Es evidente entonces que la superación del estado anómico
requiere de algo más que un simple llamado electoral. Antes que nada es
necesario que la práctica política recupere su credibilidad pública. Pero para que
eso sea posible, los políticos deben reconocer los errores cometidos, no como
un acto de contricción religiosa, sino trazando una línea divisoria entre una
oposición dispuesta a recuperar las vías democráticas y una secta no solo
anti-electoral, sino radicalmente antipolítica.
En otras palabras: Solo puede haber unidad política sobre
la base de una ruptura con grupos y partidos que niegan a la política en nombre
de actos simbólicos orientados a satisfacer su propia subjetividad onanista
(fechas mágicas, por ejemplo). Así al menos ha ocurrido en todos los grandes
procesos de democratización. Venezuela no tiene por qué ser una excepción. La
unidad no es ni será de todos ni tampoco es y será para todos.
La recuperación de la unidad política no será por lo tanto
fácil. La condición anómica -lo hemos visto recientemente- ha penetrado al interior de personas y
partidos que en el pasado fueron reductos de centralidad y de cordura. Eso
significa que la línea divisoria no solo deberá ser horizontal ni vertical,
sino transversal.
Los bienintencionados llamados a una unidad por la unidad
solo llevan a profundizar la condición anómica de la política venezolana.

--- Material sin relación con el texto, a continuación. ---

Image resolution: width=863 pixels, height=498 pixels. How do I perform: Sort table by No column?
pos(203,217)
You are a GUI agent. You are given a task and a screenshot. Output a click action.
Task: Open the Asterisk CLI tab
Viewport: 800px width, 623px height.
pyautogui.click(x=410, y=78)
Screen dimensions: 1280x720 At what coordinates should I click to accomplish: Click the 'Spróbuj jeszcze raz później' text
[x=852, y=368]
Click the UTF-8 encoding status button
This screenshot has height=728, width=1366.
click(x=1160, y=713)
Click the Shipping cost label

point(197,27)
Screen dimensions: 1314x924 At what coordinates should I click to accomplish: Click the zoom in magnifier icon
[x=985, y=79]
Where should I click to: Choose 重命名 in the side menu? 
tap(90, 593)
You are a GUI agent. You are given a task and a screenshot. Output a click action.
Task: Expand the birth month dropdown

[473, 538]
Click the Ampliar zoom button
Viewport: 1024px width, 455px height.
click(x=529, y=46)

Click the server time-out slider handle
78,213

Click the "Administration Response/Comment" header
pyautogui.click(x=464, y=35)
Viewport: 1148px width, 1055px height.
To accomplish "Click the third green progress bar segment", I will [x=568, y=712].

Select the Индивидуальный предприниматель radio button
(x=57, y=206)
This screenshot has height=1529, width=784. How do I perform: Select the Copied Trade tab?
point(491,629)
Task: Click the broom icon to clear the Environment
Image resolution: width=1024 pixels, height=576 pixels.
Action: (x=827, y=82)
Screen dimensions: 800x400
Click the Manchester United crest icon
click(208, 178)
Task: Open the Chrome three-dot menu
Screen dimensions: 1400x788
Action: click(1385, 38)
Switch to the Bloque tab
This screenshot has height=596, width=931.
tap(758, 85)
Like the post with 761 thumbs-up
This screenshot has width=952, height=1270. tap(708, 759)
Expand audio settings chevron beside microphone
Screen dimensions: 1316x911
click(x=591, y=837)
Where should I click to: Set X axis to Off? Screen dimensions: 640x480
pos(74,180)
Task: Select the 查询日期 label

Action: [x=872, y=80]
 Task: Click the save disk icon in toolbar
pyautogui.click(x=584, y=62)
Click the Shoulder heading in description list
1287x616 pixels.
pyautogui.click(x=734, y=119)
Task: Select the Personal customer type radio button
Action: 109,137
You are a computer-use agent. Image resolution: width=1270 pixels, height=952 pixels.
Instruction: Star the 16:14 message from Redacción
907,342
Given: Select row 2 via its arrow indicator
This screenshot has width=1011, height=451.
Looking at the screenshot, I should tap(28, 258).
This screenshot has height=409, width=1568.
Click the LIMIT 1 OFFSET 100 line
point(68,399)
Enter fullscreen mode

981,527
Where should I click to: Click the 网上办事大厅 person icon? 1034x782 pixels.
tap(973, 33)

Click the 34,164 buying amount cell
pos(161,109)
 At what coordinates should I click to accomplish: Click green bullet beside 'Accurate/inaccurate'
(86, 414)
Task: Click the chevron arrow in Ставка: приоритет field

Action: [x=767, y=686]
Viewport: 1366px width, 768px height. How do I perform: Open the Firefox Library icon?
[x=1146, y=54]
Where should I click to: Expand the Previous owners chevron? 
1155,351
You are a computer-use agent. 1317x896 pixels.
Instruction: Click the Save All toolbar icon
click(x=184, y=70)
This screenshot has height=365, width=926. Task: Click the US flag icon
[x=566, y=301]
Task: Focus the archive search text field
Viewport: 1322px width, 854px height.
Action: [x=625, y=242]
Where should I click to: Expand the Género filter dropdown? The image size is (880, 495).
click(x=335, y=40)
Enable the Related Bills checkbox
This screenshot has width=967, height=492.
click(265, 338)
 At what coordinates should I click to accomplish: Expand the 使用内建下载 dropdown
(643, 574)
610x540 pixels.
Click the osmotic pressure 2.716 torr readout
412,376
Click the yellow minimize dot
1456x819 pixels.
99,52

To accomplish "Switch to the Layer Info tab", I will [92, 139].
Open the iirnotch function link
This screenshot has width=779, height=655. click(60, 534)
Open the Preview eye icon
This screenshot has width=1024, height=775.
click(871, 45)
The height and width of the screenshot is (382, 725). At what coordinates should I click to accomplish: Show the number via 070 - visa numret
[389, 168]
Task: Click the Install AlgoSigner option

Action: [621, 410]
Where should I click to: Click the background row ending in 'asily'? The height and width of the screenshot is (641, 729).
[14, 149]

La
verdadera unidad política es la que se alcanza a través de la lucha por la
hegemonía, vale decir, a través de argumentos y debates que incitan y
entusiasman a seguir a una opción y no a otra. La política, hay que aceptarlo,
no es el lugar de la hermandad sino el de los antagonismos y de las
diferencias.
Por último, deseo a mis amigos venezolanos -en la medida de
lo posible- unas tranquilas navidades.